- Directions for this task
Please transcribe the entries below without omitting a single character.

- Records contained in a dataset
>>>
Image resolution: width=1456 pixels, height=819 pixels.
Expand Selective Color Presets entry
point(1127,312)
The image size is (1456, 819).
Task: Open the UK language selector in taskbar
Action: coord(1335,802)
<<<
- Output for this exercise
Image resolution: width=1456 pixels, height=819 pixels.
Expand Selective Color Presets entry
point(1127,312)
The image size is (1456, 819).
Task: Open the UK language selector in taskbar
Action: coord(1335,802)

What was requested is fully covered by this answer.